Last week, Edd Coates, founder of Game UI Database and lead UI artist at Radical Forge, shared his essential advice to F2P mobile developers to avoid 'purposefully neglectful' dark patterns in your game UI/UX.
His article originally included a discussion about currency confusion, and while not explicitly pertaining to in-game UI, it was too insightful not to share with you today.
In-game currencies are often used to disguise the real world cost of premium items, boosters, or extra lives. Prices can fluctuate depending on special offers, events or even the time of day. The game will then tempt the player with items at over-inflated prices, to encourage them to get rid of as much of that special currency as possible.
A common trick some F2P games employ is introducing additional currencies that further confuse the player.

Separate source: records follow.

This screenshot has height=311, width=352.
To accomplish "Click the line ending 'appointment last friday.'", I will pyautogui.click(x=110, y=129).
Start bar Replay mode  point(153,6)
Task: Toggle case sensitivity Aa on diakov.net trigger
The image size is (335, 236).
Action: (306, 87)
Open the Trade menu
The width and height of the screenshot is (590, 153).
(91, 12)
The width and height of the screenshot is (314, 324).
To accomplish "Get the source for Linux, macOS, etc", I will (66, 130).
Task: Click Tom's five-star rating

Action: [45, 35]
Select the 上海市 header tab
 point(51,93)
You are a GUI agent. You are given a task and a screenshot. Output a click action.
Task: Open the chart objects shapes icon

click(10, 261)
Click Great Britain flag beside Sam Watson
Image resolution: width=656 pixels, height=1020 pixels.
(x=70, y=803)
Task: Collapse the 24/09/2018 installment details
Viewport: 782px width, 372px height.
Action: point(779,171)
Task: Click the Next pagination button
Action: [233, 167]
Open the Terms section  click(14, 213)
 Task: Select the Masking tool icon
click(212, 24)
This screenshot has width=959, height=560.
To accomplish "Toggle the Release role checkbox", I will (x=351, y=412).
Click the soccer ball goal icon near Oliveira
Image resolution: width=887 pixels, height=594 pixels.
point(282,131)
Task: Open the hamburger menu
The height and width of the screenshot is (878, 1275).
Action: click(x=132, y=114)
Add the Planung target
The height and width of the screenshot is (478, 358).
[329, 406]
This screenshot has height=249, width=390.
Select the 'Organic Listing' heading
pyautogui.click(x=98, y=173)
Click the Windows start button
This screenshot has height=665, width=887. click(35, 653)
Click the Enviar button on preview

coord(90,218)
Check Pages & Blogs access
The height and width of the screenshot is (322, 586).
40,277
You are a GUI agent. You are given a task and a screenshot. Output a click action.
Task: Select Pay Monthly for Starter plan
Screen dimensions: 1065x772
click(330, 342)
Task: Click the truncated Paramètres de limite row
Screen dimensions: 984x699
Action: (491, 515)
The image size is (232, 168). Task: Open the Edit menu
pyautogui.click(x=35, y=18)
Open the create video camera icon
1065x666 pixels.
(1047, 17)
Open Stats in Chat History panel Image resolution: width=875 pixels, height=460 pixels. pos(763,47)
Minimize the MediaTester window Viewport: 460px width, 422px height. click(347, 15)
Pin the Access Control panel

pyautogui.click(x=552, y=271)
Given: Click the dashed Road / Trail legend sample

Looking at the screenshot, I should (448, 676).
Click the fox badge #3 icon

After all, it’s difficult to keep track of how much real-world money you’ve spent when you’re having to think of the exchange rate between gems, coins, diamonds, and rubies among others!
In-game currencies are not inherently bad, but the player should always be aware of how much real-world money they’re spending.
Decide ahead of time how much your micro-transactions will be worth in real-world currency, and keep your prices consistent. If you are presenting a “special offer”, show the default value next to the sale price so they can make an informed decision. Stick to a single premium currency to avoid any mix-ups.
As in this example from Disney Tsum Tsum (LINE Corporation), be sure to show the player how much currency they have left in their inventory when prompting them to spend it.